In April 1991 in New York Supreme Court, Putnam County, an action was
commenced against the Company to prevent a scheduled foreclosure of
certain collateral held by the Company as security for its loan to
one of the plaintiffs in the original principal amount of $85,000 of
which approximately $65,000 was outstanding. Thereafter, in a
complaint served in March 1992, plaintiffs interposed three causes of
action on behalf of themselves and a previously unnamed plaintiff,
C.B. Foods, Inc., which was owned by the plaintiffs and was a
customer of the Company's wholesale business, seeking (1) a
declaration that the loan had been repaid; (2) compensatory damages
of $30,000,000 and exemplary damages of $10,000,000 for fraud
allegedly committed by the Company; and (3) compensatory damages of
$2,000,000 and exemplary damages of $10,000,000 for abuse of process
allegedly committed by the Company. In its answer, the Company
denied liability and all material allegations of the complaint.

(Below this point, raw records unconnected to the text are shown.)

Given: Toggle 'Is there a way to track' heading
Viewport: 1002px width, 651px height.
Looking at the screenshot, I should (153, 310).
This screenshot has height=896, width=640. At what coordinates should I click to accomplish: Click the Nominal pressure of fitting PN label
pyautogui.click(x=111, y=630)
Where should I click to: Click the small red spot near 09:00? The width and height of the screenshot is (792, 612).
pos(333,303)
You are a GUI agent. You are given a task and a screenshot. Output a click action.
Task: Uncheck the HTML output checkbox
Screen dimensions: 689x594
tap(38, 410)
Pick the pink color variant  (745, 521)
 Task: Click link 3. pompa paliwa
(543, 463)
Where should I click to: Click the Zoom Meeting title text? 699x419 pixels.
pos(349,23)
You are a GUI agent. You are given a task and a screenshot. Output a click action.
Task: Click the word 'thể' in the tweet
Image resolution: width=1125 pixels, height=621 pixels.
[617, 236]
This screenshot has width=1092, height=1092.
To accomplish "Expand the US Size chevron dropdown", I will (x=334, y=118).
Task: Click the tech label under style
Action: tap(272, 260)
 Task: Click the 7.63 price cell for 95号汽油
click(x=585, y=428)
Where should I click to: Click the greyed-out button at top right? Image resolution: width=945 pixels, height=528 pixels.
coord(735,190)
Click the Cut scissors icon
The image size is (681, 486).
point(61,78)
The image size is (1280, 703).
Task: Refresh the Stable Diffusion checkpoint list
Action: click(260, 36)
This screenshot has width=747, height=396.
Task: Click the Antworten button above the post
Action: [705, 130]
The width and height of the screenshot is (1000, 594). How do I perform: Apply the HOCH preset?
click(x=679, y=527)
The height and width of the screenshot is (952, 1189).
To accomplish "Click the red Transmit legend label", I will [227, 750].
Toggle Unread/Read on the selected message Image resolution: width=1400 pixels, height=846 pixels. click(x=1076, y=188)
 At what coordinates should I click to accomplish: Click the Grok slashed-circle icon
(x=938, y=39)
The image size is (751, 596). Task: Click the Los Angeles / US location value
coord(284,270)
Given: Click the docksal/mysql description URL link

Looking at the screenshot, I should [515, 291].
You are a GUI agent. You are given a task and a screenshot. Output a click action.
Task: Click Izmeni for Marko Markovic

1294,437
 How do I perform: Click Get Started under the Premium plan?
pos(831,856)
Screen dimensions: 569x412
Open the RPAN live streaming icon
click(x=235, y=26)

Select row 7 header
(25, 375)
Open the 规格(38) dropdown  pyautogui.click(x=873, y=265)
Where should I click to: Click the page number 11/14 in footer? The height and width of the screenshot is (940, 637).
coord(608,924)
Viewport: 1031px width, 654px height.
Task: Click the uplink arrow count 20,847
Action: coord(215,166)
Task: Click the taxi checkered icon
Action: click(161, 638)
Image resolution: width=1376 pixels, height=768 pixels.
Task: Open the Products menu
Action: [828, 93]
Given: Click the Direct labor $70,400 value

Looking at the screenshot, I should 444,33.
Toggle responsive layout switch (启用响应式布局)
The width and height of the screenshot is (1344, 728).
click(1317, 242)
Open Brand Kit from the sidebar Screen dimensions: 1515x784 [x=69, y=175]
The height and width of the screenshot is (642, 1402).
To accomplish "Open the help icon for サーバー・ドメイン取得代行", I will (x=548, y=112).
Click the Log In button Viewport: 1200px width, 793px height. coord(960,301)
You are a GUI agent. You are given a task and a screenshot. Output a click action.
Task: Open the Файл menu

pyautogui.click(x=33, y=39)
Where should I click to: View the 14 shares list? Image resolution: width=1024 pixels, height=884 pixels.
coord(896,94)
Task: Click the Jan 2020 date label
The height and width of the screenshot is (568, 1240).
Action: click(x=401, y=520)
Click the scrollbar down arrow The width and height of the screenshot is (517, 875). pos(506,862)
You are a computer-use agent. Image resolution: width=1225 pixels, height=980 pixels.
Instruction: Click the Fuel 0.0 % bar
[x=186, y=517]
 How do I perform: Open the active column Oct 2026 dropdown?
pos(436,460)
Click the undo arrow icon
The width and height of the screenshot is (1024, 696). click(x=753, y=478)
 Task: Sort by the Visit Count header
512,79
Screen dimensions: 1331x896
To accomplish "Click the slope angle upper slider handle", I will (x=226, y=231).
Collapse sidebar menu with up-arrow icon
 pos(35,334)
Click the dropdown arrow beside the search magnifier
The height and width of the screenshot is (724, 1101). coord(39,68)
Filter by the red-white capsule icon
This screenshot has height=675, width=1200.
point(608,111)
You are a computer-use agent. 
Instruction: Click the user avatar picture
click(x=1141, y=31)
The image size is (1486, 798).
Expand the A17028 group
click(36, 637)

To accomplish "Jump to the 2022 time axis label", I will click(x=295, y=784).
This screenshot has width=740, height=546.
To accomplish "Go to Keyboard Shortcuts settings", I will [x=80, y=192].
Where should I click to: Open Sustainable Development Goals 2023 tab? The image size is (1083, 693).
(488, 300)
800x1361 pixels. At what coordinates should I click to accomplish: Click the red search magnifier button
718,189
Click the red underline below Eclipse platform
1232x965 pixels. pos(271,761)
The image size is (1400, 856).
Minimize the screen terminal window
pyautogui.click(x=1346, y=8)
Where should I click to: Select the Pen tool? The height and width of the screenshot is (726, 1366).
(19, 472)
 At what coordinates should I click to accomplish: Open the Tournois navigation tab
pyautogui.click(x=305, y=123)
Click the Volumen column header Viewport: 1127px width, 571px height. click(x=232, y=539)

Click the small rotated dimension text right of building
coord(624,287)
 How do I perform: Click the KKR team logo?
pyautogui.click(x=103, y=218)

Following a motion by the Company the court ordered plaintiffs' third
cause of action for abuse of process dismissed for failure to state a
claim and ordered all claims of C.B. Foods, Inc., struck from the
complaint on the ground that it was not a party to the action.
Plaintiffs have appealed the court's order. By order made on the
record on January 19, 1994, the court dismissed the complaint for
plaintiff's disobedience of prior court orders and their failure to
prosecute their claims. Plaintiffs have moved to modify the January
19, 1994 order. If they are not successful, an appeal is
anticipated, which the Company would vigorously defend. The Company
believes the resolution of this matter will not adversely affect its
financial position.
Item 2. Changes in Securities
None
Item 3. Default upon Senior Securities
None
Item 4. Submission of Matters to a Vote of Security holders.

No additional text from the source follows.